Bodily proof of one's sex/uality – in the form of absence of genitals, whether "natural" or "made" – cannot be the sole markers of the hijra identity. However, for the government, it seems, reducing an identity to a body part is the only way to make it legible for itself, and to the society at large. Mainstream society, after all, believes that anybody born with the male genitalia must necessarily have a masculine gender expression and be attracted to women; anyone who challenges binary and fixed conceptions of gender and sex/uality are ostracised and deemed as 'unnatural'. But there are and always will be people who do not fall into neat black and white boxes, who transcend narrow and taken-for-granted binaries, who reject or embrace the male or female within them, irrespective of their anatomies. And contrary to the hue-and-cry about our "culture" not having any "space" for such people, gender non-conforming people have not only existed in this region for a long time, but have actually been revered (whether in Hindu mythology or Mughal courts).
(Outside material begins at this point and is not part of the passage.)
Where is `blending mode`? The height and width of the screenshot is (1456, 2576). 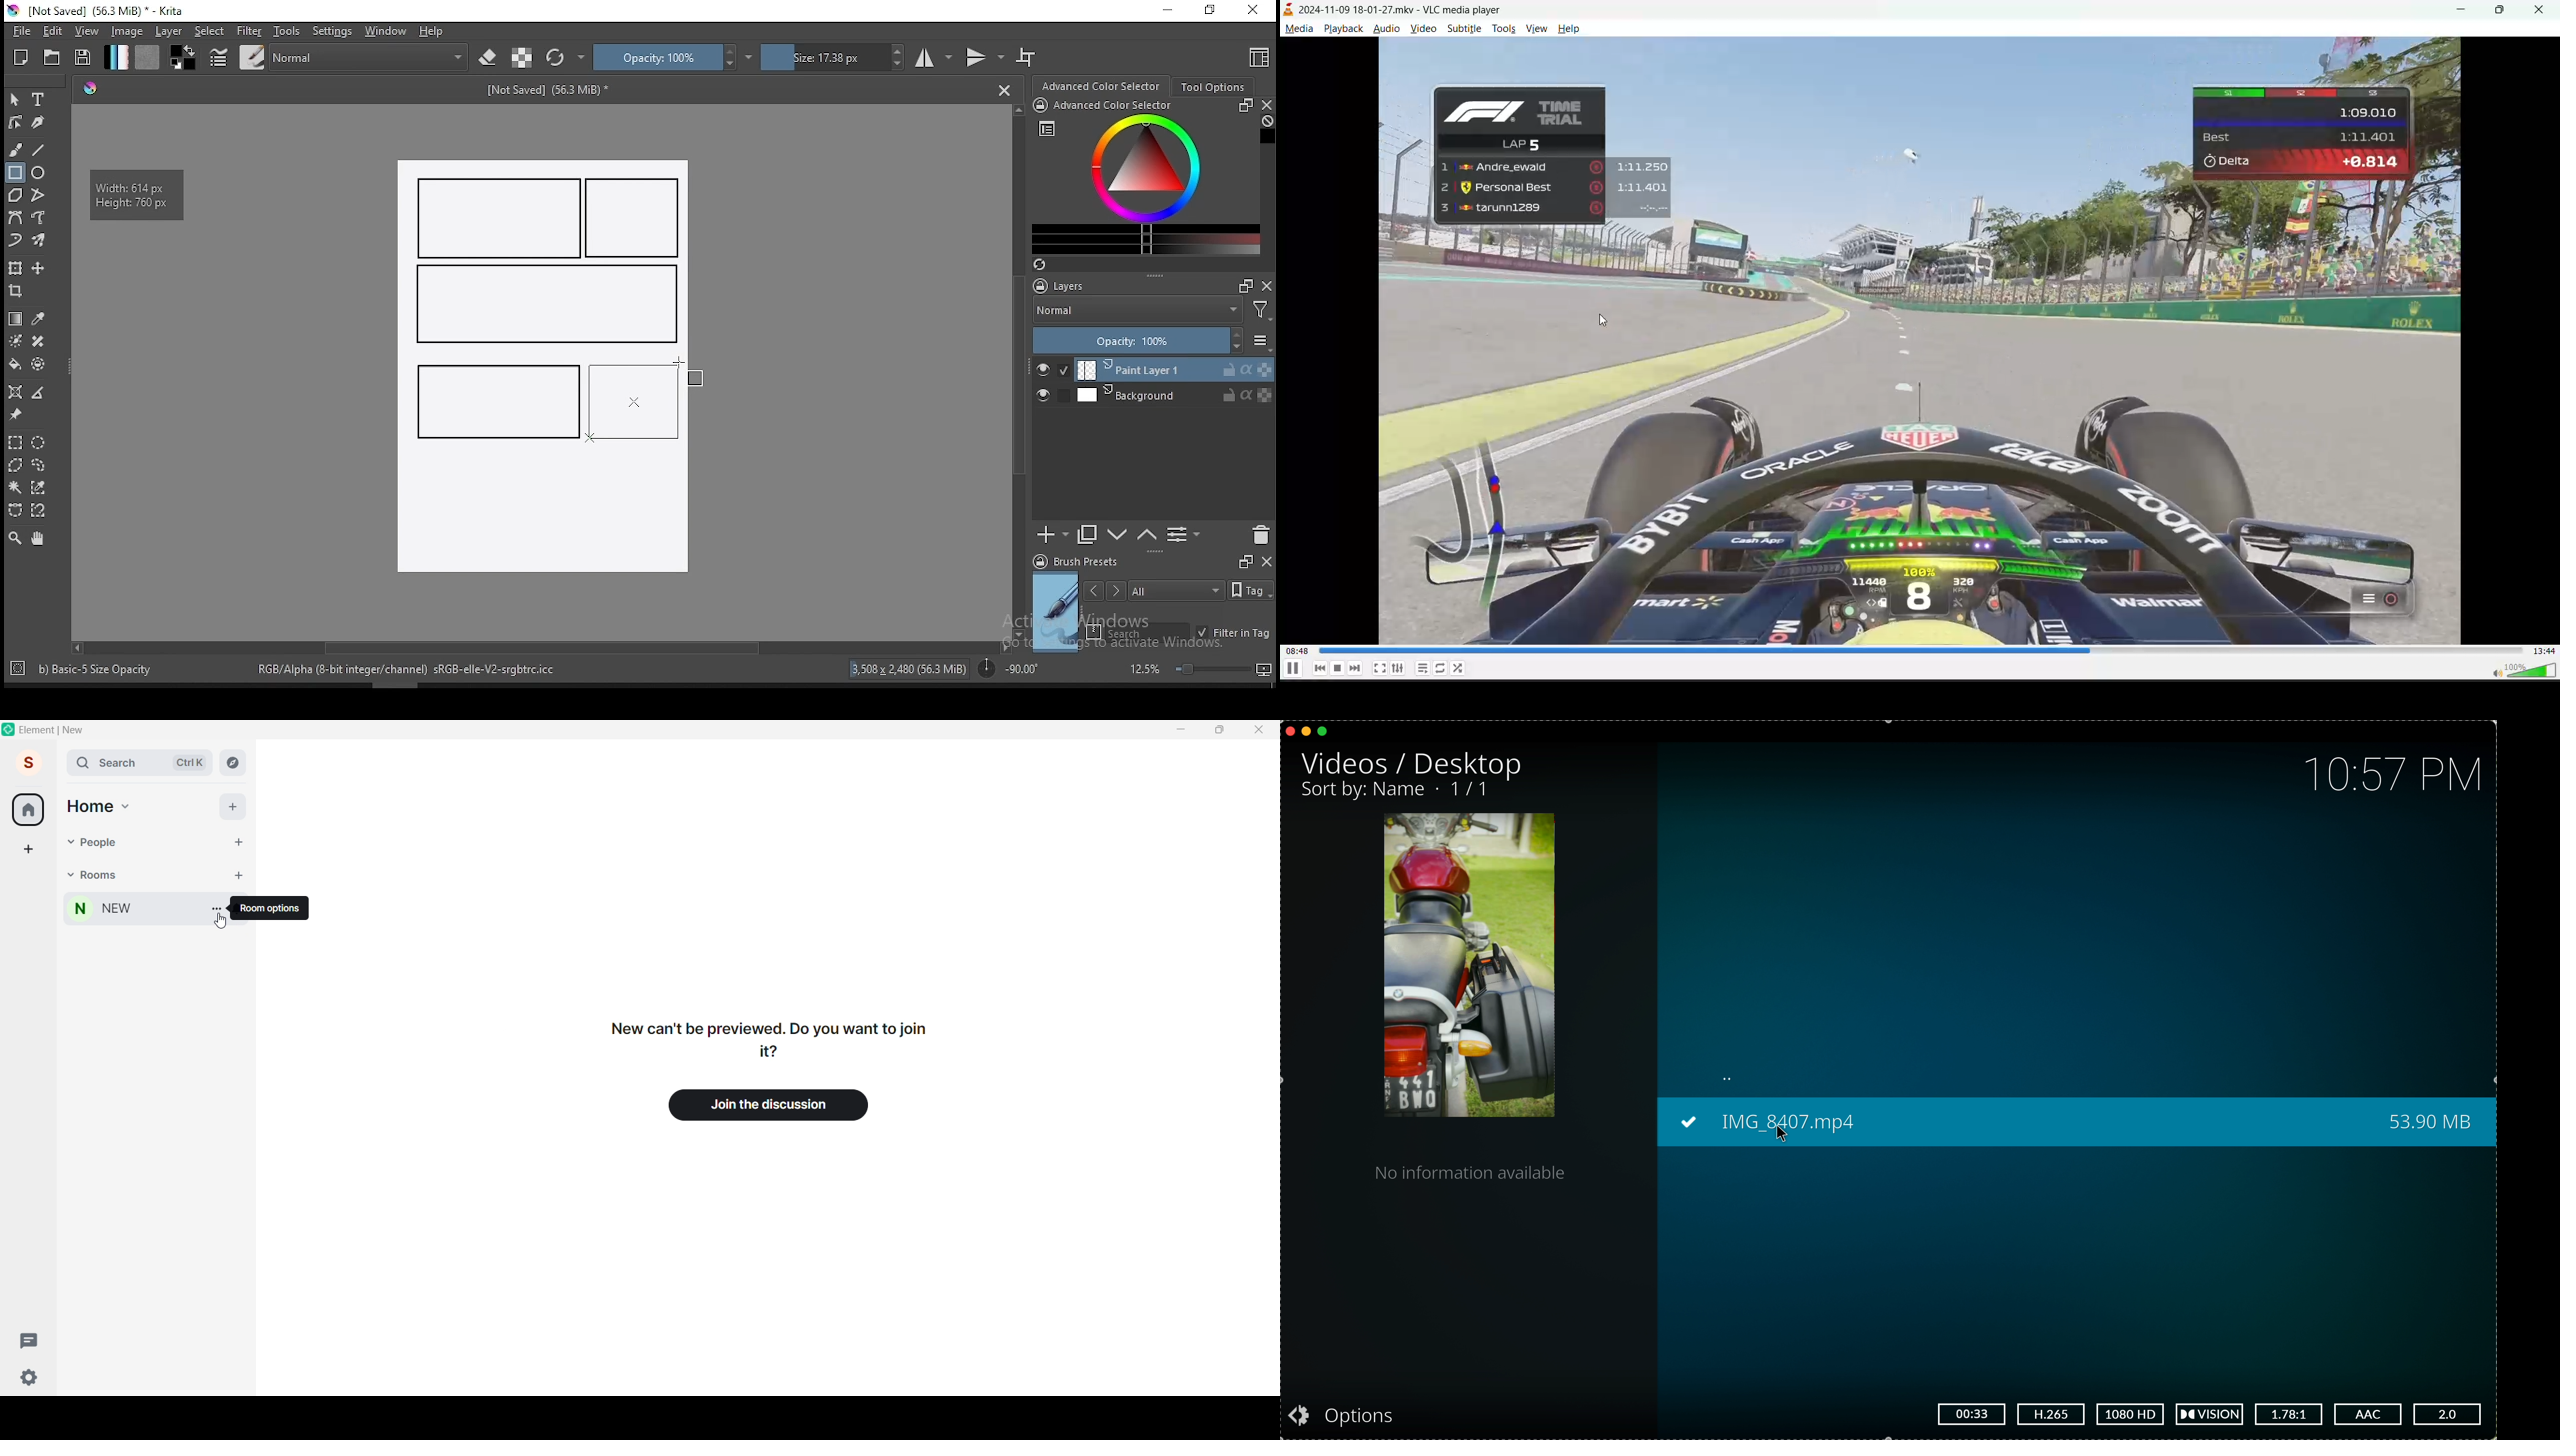 blending mode is located at coordinates (1136, 312).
It was, in fact, during colonial encounters that bodies in many ways were inscribed and redefined with fixed notions of gender and sexuality. It is also important to remember that "hijra" as a recognisable category did not really exist prior to British colonial rule. Although there were eunuchs, hermaphrodites, transvestites, intersexed or sexually ambiguous individuals in pre-British India, it was not until they were named, identified, documented, and classified as a group with distinct and essential attributes – the hijras – that it became an identity in the way we understand it today. The British attempted to classify hijras as one of many low caste groups in the Indian subcontinent, and demarcated them as a criminal caste, making an explicit connection between criminality and sexual non-conformity. It further delineated cross-dressing and badhai as punishable offences, aiming to invisibilise and silence the hijras/eunuchs from the public sphere. Laws were inscribed onto their bodies, so that they could be regulated, surveilled and controlled, and many of these laws, including the ones on cross-dressing, still remain in force in Bangladesh today.
The government should realise that the whole point of recognising third genders is to allow people to identify beyond the male-female binary. Hijras at any given point in time inhabit multiple variable expressions of gender and sex, and the government's failure to acknowledge that will only add to their continued oppression. Identities are neither fixed nor absolute. Bureaucrats and politicians, who have no understanding of the historical and socio-economic reality of the hijra identity, cannot be allowed to single-handedly decide who is or isn't a legitimate hijra.
The writer is an activist and journalist.